===== Supplied text
The same with your admonition about “what constitutes a general crisis”. It hardly matters what you or I think. Voters are responding to both Sanders and Trump on this issue — in both parties, in a profound way. Does that have meaning for predicting this election? Will this emotion subside, or not?

139

LFC 01.27.16 at 3:21 pm

js @112
…I’d rather see arguments for why Clinton might make a better president, rather than candidate in the general—a case that I think could be made.

I guess it could, but as you say would probably be an even harder sell to many here. They would have different strengths I suppose, as Beutler suggests.

140

bianca steele 01.27.16 at 3:37 pm

@137

It’s more complicated than that.

Capuano was well known near Boston and was supported by the traditional Democratic machine. He was totally unknown just 20 or so miles outside the capital. Coakley was well known farther from the city because she’d served there for years and had just run a statewide campaign (and won). If Kennedy had been alive, he probably would have endorsed one or the other and the election would have been over. Obviously, since the election was for his seat, he wasn’t and couldn’t.

What this says to me is that what’s obvious to “progressives” might only be obvious to people those progressives personally know.

141

Plarry 01.27.16 at 3:44 pm

@137.

It is in my view a mistake to paint Sanders as the left’s best hope. It depends on your issues. Clinton is to the right of Sanders on most issues, but not all. For example, Sanders’ writhings on gun control are risible.

142

Ted Lemon 01.27.16 at 3:48 pm

@141

I think you just confirmed what I said: if the Democratic machine had gotten behind Capuano, he could have won the primary and then taken the general, but because they didn’t, he lost the primary and Coakley lost the general.
==========
===== Records provided
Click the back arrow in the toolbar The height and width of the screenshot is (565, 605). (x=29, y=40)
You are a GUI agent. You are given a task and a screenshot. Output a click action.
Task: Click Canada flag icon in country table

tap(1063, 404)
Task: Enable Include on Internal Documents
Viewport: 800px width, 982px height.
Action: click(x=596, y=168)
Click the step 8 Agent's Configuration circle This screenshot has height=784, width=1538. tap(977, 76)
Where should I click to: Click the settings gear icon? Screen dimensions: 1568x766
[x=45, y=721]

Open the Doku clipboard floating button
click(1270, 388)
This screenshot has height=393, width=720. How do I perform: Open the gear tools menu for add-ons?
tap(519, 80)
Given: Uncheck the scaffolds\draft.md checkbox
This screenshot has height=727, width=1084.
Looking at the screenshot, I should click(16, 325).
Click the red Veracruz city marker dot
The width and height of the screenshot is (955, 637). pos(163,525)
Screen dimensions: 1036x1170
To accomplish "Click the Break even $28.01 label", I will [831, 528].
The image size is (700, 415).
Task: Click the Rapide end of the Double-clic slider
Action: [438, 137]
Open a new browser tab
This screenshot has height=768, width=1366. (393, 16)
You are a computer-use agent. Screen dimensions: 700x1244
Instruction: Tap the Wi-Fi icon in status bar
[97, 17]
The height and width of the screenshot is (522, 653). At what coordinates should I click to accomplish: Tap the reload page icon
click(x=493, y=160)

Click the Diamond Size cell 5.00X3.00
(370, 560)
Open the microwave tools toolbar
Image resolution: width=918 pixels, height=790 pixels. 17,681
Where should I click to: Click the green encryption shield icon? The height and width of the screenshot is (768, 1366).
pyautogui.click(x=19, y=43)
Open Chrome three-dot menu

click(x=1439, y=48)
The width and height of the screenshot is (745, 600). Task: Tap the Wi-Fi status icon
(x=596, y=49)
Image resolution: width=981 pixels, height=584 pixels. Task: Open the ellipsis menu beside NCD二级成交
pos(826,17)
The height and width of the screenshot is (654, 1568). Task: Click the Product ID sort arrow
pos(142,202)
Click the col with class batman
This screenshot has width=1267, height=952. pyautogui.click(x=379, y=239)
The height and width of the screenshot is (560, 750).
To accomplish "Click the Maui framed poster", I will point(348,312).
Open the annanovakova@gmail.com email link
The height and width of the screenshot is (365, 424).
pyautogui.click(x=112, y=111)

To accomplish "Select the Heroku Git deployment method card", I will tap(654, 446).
==========
Prompt: Rewrite the part of the comment thread starting with "Capuano was well" and going on through "progressives personally know.", putting "widely recognized" in place of "well known".

Exercise response:
Capuano was widely recognized near Boston and was supported by the traditional Democratic machine. He was totally unknown just 20 or so miles outside the capital. Coakley was widely recognized farther from the city because she’d served there for years and had just run a statewide campaign (and won). If Kennedy had been alive, he probably would have endorsed one or the other and the election would have been over. Obviously, since the election was for his seat, he wasn’t and couldn’t.

What this says to me is that what’s obvious to “progressives” might only be obvious to people those progressives personally know.